__ENTRIES SHOWN__.
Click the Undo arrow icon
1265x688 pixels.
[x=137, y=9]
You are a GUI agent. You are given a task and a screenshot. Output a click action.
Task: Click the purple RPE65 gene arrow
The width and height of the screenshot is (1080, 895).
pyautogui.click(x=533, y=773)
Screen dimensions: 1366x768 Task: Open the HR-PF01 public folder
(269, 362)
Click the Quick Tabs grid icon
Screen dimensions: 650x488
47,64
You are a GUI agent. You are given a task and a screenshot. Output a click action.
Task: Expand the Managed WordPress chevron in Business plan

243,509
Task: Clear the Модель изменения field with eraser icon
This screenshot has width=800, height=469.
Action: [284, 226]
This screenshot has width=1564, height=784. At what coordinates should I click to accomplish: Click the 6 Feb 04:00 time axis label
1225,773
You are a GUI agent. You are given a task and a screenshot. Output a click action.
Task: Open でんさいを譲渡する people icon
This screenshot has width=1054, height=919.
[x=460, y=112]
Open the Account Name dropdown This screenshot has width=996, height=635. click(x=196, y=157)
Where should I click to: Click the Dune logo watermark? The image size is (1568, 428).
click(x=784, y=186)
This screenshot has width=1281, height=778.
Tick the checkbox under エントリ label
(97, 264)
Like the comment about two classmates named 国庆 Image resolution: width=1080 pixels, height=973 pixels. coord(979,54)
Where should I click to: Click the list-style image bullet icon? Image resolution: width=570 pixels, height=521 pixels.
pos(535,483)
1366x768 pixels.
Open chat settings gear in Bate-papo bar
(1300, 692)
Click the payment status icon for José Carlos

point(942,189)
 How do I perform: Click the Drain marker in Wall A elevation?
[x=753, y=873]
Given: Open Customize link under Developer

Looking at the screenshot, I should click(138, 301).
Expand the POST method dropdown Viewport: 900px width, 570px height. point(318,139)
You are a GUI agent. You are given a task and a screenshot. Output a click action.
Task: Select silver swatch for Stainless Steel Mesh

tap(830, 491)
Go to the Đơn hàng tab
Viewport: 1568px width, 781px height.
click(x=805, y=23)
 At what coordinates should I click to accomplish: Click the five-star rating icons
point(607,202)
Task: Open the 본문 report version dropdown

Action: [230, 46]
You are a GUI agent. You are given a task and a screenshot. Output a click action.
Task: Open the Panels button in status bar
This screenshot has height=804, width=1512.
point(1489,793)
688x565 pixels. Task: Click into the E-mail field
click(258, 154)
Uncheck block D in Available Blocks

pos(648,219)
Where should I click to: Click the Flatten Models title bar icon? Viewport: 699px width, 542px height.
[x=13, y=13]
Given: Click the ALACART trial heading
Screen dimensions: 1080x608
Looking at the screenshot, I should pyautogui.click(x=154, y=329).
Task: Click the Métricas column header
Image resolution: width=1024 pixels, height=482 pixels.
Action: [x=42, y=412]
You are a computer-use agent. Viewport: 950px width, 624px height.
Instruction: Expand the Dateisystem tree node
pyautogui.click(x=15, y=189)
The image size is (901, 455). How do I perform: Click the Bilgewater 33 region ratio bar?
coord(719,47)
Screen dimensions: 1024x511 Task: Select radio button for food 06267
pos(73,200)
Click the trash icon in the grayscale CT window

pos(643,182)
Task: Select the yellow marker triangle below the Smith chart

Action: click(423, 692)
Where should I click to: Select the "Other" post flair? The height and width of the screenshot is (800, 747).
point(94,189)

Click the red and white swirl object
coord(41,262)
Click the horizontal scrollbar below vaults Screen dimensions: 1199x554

__EXERCISE__.
Report every line of the data in which "arrow" appears.

__ANSWER TO THE PROBLEM__.
Click the Undo arrow icon
Task: Click the purple RPE65 gene arrow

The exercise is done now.